■ TEXT BLOCK
%%

Frail Siddiqui has to be helped into New York court



NEW YORK // The top female suspect on the United States' terrorist wanted list appeared in a US federal court to face evidence that appeared to contradict claims she had been held for the past five years in a secret US detention facility. Suffering from a bullet wound to her stomach, sustained during an alleged assault in Afghanistan, Aafia Siddiqui, 36, had to be helped into the New York courtroom to face murder and assault charges on Tuesday.

A petite and frail figure wrapped in a maroon scarf, Siddiqui, who was educated at some of the top schools in the United States, shook her head in apparent bewilderment as the judge read out the criminal complaint. She had been flown from Afghanistan into New York's JFK Airport on Monday after being formally arrested earlier that day, officials and her lawyers said. US military officials and prosecutors claim Siddiqui tried to kill US soldiers and FBI agents in Afghanistan last month.

She was remanded in custody pending a bail hearing scheduled for Monday. She faces a maximum sentence of 20 years in prison on each of two counts - attempted murder of US officers and assault. A neuroscientist and mother of three, Siddiqui lived in Boston and has a biology degree from the Massachusetts Institute of Technology and a doctorate in behavioural neuroscience from Brandeis University. She is alleged to have used her skills to assist al Qa'eda operatives before returning to Pakistan in 2002.

On July 18, Siddiqui is alleged to have seized a US serviceman's rifle during interrogation in Afghanistan and opened fire. Her transfer from Afghanistan to Manhattan is painted by officials as an example of the United States' long reach in its "war on terrorism". But her defence lawyers say Siddiqui has for the past five years been held captive - possibly in a secret US or allied prison in Afghanistan - and that the attempted murder charges were invented as a pretext to bring her to US territory.

%%

■ DATA EXTRACTS
%%

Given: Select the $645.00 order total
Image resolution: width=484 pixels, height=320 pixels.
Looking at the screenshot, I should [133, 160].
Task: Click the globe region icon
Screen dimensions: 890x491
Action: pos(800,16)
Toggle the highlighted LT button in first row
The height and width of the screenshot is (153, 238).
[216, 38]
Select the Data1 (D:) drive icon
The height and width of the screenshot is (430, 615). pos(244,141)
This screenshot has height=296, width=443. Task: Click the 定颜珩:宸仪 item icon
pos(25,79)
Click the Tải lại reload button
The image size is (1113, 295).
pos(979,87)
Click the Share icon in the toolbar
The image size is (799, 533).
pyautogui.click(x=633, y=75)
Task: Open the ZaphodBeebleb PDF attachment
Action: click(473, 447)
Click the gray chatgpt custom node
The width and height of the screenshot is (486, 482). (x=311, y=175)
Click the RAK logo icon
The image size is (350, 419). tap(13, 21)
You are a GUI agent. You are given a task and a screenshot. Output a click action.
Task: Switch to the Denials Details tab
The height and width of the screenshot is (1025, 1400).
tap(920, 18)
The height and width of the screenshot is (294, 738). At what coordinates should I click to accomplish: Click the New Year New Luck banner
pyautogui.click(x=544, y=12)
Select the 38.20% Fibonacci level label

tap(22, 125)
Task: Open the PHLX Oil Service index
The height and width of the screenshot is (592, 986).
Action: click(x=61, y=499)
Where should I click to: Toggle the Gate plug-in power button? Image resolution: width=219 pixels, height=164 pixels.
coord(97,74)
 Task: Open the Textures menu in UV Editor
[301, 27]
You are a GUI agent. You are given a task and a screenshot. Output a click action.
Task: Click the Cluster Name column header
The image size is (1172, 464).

%%

■ TASK INSTRUCTIONS
**A.** Quote the Siddiqui court article from "She was remanded" up to and including "Pakistan in 2002.".
**B.** Turn the paragraph of the Siddiqui court article that begins "She was remanded in custody" into a short bulleted list that keeps its main facts.
**C.** According to the Siddiqui court article, on what date is she alleged to have seized a US serviceman's rifle and opened fire?
The rows aren't needed for anything here.

■ TASK-BY-TASK ANSWERS
**A.**
She was remanded in custody pending a bail hearing scheduled for Monday. She faces a maximum sentence of 20 years in prison on each of two counts - attempted murder of US officers and assault. A neuroscientist and mother of three, Siddiqui lived in Boston and has a biology degree from the Massachusetts Institute of Technology and a doctorate in behavioural neuroscience from Brandeis University. She is alleged to have used her skills to assist al Qa'eda operatives before returning to Pakistan in 2002.

**B.**
- Remanded in custody until a bail hearing set for Monday
- Faces up to 20 years in prison on each of two counts: attempted murder of US officers and assault
- A neuroscientist and mother of three who lived in Boston
- Holds a biology degree from the Massachusetts Institute of Technology and a doctorate in behavioral neuroscience from Brandeis University
- Alleged to have used her skills to help al Qa'eda operatives before returning to Pakistan in 2002

**C.** July 18